> **GIVEN REQUEST 1**: In the commentary on Putin's strategy toward the West, what does Malgin say is the goal of promoting populist anger in Western countries?

> **SELECTED EXTRACT**:
Moscow commentator Andrey Malgin delivers a warning that no one should ignore: Vladimir Putin, he argues, “will use Western values like direct democracy (referenda), freedom of speech and assembly and all the rest for the destruction of the West and these things which are its values.”
The Kremlin leader understands perfectly well, he says, that he will not be able to defeat the West by economic or military means and thus must choose an indirect approach, one that judo-style exploits the West’s strengths against it. Putin will thus promote populist anger in Western countries with the goal of “converting any vote into a protest.”
There can be “no doubts,” Malgin says, “that Putin’s agents will now push for referenda wherever possible” and on whatever subject, left, right or center, with the goal of achieving the most “destructive” outcome possible. And to that end, he will step up his propaganda directed at Western countries.
Anyone who objects as some have and more will, he continues, Moscow will challenge with the question “Are you against freedom of speech, respected ‘partners’?” To be sure, Russia Today (RT) is “not taken seriously” by many. But it is useful for Putin because of the impact it has on Western journalists who cite it in the name of balance, the current standard of objectivity, and thus spread “Lubyanka fakes” to their audiences.
Sometimes, of course, this will be exposed; but the work is “so total that individual failures will not be able to have an essential impact on the results” the Kremlin seeks, Malgin says, adding ominously that this is the way “the third world war” is being fought, even if one side refuses to acknowledge that fact.
Kirill Martynov, the political editor of Moscow’s “Novaya gazeta,” offers an explanation for why Putin is being so successful in this effort. It is because he appears to understand something that many in the West do not: the way in which the Internet revolution has spread contempt for all elites and expert opinion.
In recent years, he says, “there have been many arguments about what changes the Internet promises us,” especially in the wake of the impact of Twitter on the Arab Spring and the supposedly “liberating potential of new media.” But, he continues, “only now are we beginning to understand how these changes work in fact.”

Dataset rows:
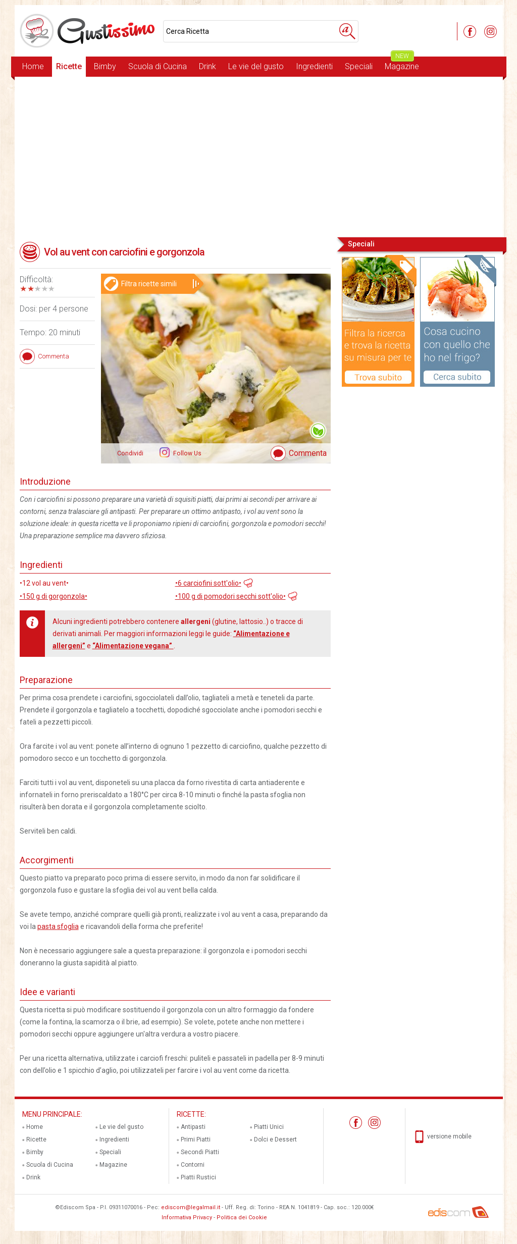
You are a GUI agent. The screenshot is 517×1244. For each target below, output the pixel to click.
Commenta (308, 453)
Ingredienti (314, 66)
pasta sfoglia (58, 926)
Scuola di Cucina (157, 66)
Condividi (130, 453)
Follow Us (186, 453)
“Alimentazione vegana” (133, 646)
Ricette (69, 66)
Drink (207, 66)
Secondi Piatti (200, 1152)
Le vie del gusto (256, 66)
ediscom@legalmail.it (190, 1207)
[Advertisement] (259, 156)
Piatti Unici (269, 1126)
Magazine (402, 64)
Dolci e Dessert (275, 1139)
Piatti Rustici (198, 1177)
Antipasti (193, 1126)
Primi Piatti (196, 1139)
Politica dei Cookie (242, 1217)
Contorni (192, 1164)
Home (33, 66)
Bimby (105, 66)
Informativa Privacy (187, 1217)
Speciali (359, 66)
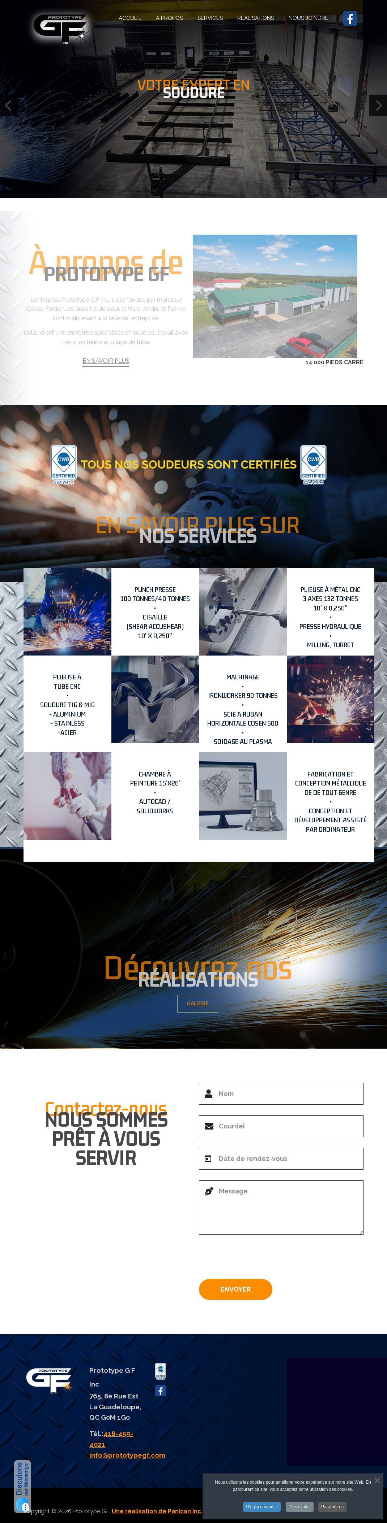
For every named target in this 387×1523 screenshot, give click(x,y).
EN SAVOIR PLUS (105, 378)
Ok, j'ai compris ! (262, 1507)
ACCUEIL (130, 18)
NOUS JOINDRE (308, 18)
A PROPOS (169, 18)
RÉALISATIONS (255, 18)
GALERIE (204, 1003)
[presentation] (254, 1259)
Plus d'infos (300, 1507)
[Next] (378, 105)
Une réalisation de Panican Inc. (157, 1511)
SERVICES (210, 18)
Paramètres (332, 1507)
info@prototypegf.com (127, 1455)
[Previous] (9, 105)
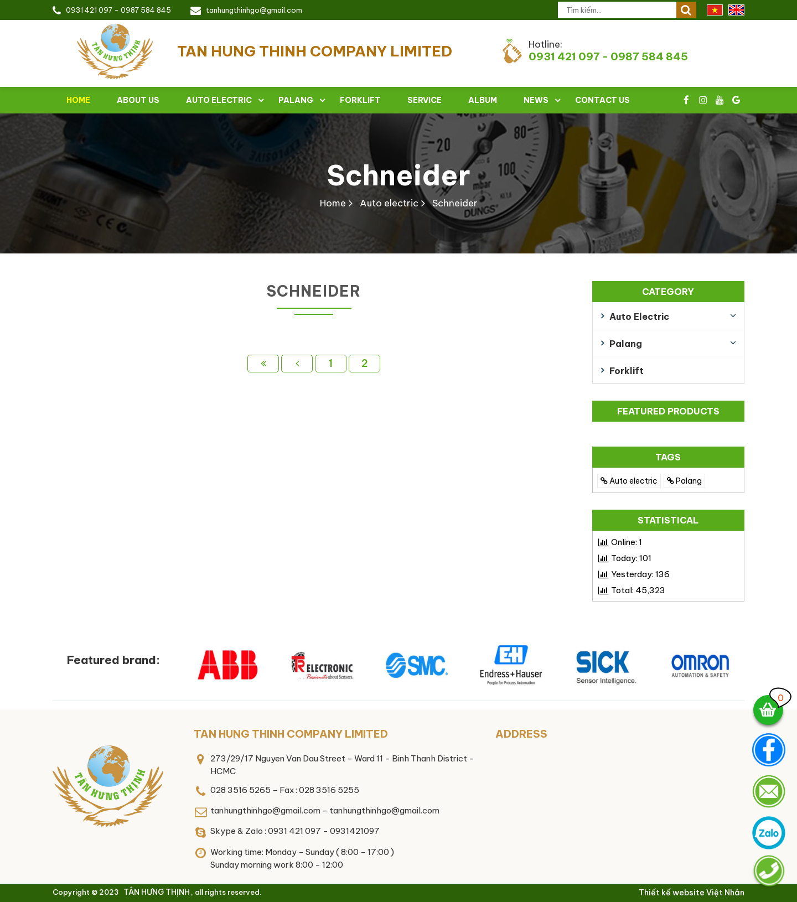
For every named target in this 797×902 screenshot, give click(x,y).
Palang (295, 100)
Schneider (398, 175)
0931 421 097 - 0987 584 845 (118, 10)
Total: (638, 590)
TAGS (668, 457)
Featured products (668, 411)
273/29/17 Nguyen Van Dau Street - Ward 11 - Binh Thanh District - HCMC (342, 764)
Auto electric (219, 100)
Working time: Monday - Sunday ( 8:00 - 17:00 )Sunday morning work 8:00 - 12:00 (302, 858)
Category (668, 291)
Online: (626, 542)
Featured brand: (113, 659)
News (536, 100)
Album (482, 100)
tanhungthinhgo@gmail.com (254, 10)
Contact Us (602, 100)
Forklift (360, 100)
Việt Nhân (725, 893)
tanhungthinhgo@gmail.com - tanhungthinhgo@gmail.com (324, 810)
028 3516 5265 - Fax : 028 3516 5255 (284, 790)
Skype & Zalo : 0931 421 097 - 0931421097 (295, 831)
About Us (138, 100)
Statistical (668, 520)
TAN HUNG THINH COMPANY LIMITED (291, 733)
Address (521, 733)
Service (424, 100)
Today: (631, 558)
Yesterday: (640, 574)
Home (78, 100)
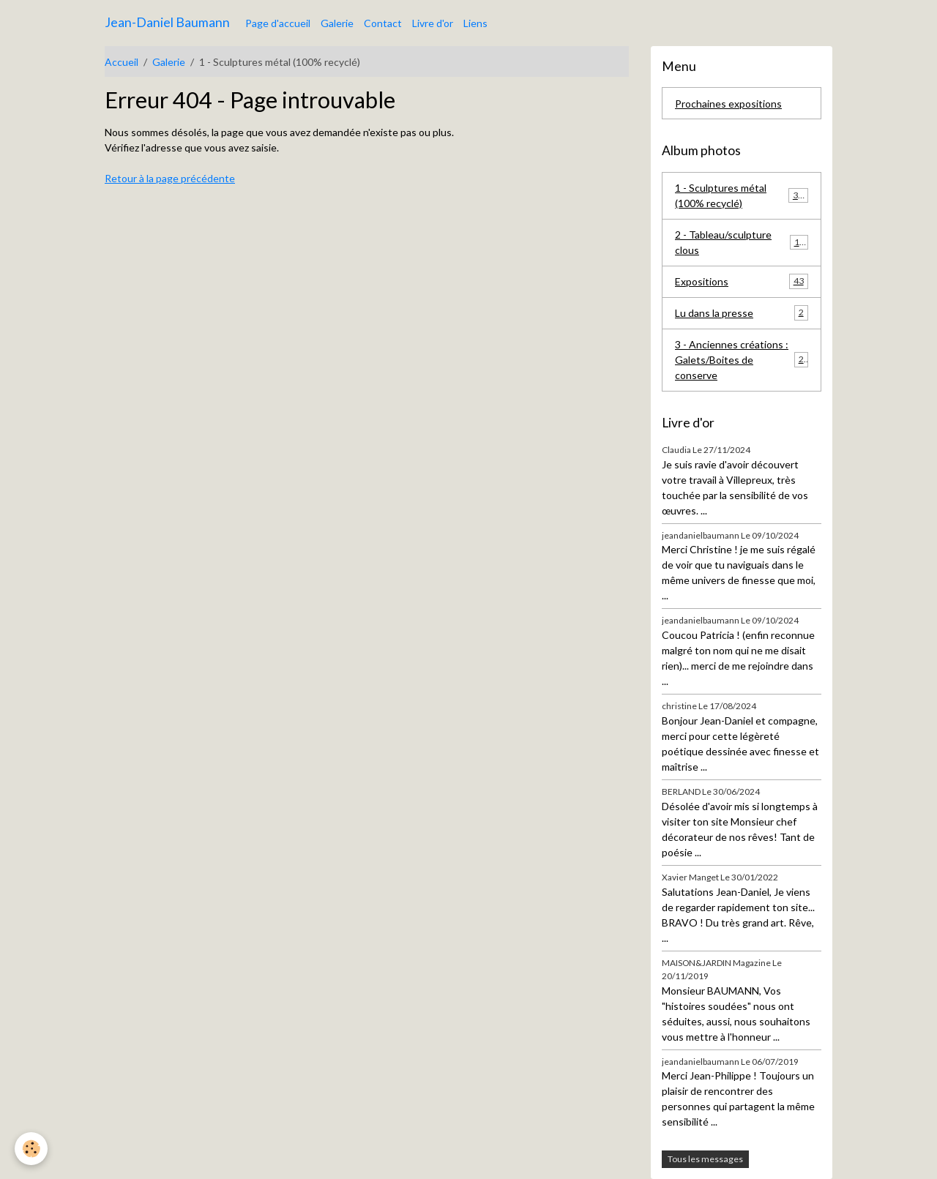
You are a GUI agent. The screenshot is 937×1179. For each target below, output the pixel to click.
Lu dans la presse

> **GIVEN REQUEST 2**: Rescale the dataset rows that run from the start of the entries through the line containing "Antipasti (193, 1126)", inclusive. Write those lines again, requests included, with every coordinate in the answers multiplied by 2.55 and rounded to whole numbers, halves up. Leave out the pictures.

> **EXPECTED OUTPUT 1**: The goal is "converting any vote into a protest."

> **EXPECTED OUTPUT 2**:
You are a GUI agent. The screenshot is 517×1244. For each target below, output the pixel to click.
Commenta (785, 1155)
Ingredienti (801, 168)
pasta sfoglia (148, 2361)
Scuola di Cucina (400, 168)
Condividi (332, 1155)
Follow Us (474, 1155)
“Alimentazione vegana” (339, 1647)
Ricette (176, 168)
Drink (528, 168)
Secondi Piatti (510, 2938)
Le vie del gusto (653, 168)
ediscom@legalmail.it (485, 3078)
[Advertisement] (660, 398)
Piatti Unici (686, 2871)
Magazine (1025, 163)
Dolci e Dessert (701, 2904)
Piatti Rustici (505, 3001)
Antipasti (492, 2871)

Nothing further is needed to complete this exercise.